El otro día regresaba de la presentación del libro de Cayetana y presencié un caso de racismo negro.
En el tren, a la altura de Sants, se empezaron a oir voces dentro del vagón.
Un pasajero de tez negra -al que llamaremos A- empezó a llamarle a otro “racista de mierda”, que le iba a romper la cara, que qué se había querido.
Además en un castellano precario.
Estaban apenas separados por el pasillo
El otro empezó a pedir perdón.
Yo no entendía nada.
Pensé que, en efecto, se había dado un caso de racismo: ya saben, blanco contra negro.
Pero resulta que fue un caso de racismo inverso.
El negro contra el blanco.
Resulta que otro pasajero -al que llamaremos B, éste de color blanco- le había dicho a un tercero -C, también de color en este caso- que, por favor, se pusiera la mascarilla.
Es obligatoria en el transporte público. Ahora también en la calle.
El sujeto A salió entonces en tropel con las acusaciones de racismo.
Empezó a insultar a B con todo tipo de improperios.
Creo que hasta le llamó “blanco de mierda”, variante semántica del ya mencionado “racista de mierda”.
Pero no era racismo, era una cuestión estrictamente sanitaria.
La cosa fue subiendo de tono.
El que vociferaba hasta se levantó de su asiento. Pensé que llegaría a la agresión. Estaba muy exaltado.
Mientras que B sólo hacía que excusarse y pedir perdón. Cada vez más apretujado en su asiento. Por suerte estaba en el lado ventana.
Tenía pinta de estudiante universitario. Incluso con gafitas.
El otro le pasaba probablemente un palmo. Quizá hasta dos.
Además se metió en la conversación a pesar de que ni siquiera iba con él. No conocía a C como comprobé después.
El tren, en hora punta, iba bastante lleno. Todos, por supuesto, con mascarilla. La sexta oleada, la de la omicron, ya había empezado.
Me temí lo peor.
Al final intercedió una chica -sí: una chica-. El de delante mío, creo que mexicano, también se levantó.
El resto estábamos inmovilizados por el miedo. Incluso por la corrección política. El que dirán. El no meterse en líos.
El sujeto B acabó bajando en L'Hospitalet después de acabar de lanzar insultos no sólo al estudiante sino incluso a la chica en cuestión.
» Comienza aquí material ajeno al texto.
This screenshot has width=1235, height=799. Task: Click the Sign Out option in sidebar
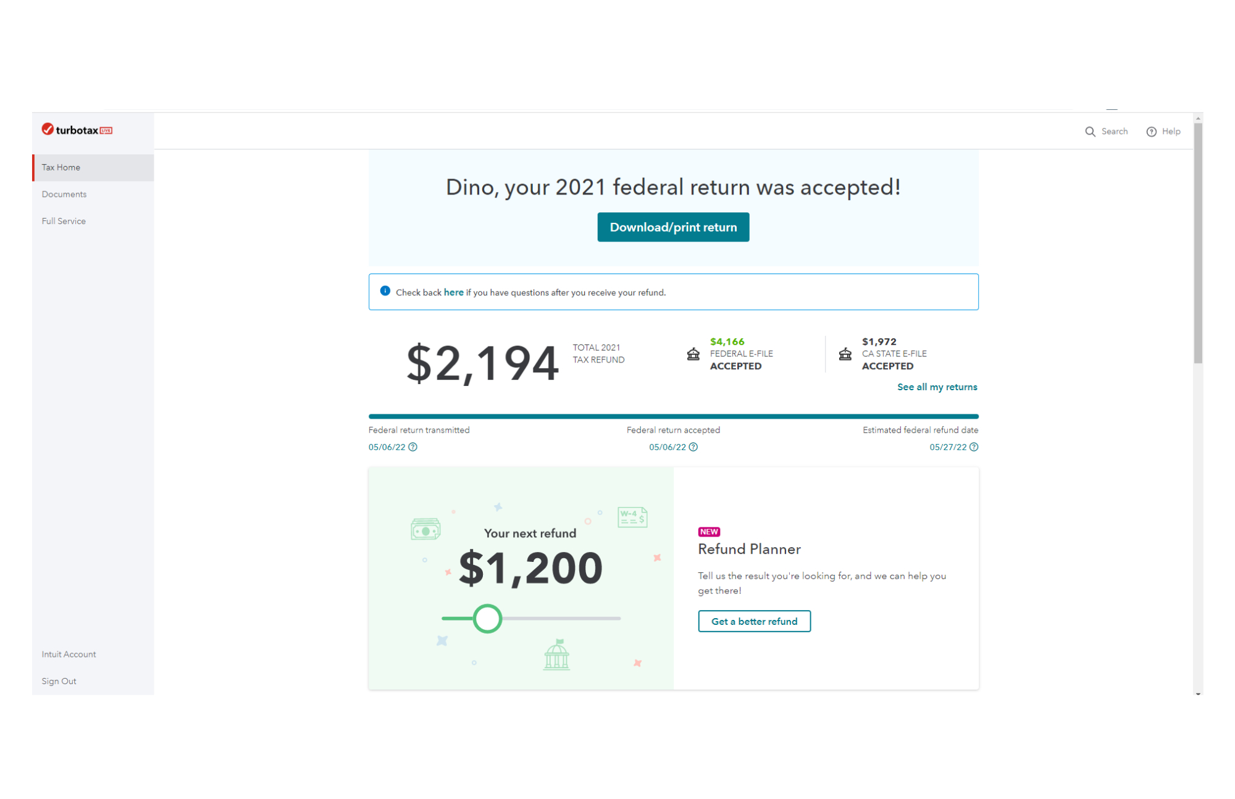(57, 681)
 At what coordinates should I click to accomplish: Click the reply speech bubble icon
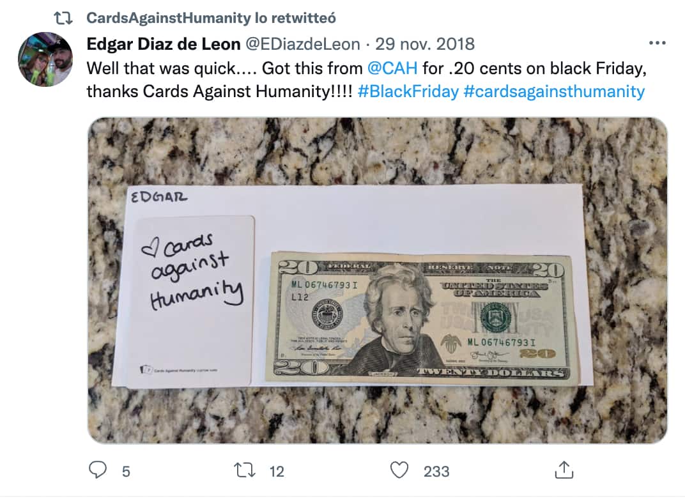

Su colega, por cierto, permaneció en el vagón. Creo que con mascarilla puesta. Aunque nos deleitó todo el resto del trayecto con la música de su móvil. No llevaba auriculares. Nadie se atrevió a decirle nada. No fuera otro caso de racismo.
A mí, con este episodio, me vino a la cabeza un artículo que escribió ya hace años Manolo Milián Mestre y que he conseguido rescatar.
Lo publicó en el Avui el 14 de Diciembre del 2010. “La perplexitat a l’horitzó” se titulaba.
Había presenciado un episodio similar.
Explicaba que unos días antes había visto “en unos grandes almacenes de Barcelona un pequeño incidente entre una vendedora y un cliente magrebí, que la increpaba de forma exigente, casi agresiva”.
“Pretendía tener razón cuando no era así, puesto que la chica se había expresado con absoluta corrección. ‘Estoy harta de la insolencia de esa gente –me dijo, excusándose–. Cada día son más los que vienen con malos modos. Estamos cansados”, explicaba el autor.
No digo que no haya casos de racismo. Y que hay que combatirlo.
Pero que, a veces, no es racismo, es incivismo. O simplemente mala educación. La excusa perfecta.
Recuerdo, en este sentido, una entrevista más reciente de Ricard Ustrell a Lilian Thuram publicada El Periódico.
"El racismo es, ante todo, un problema de los blancos”, afirmaba el exjugador de Barça.
El racismo no depende del color de la piel.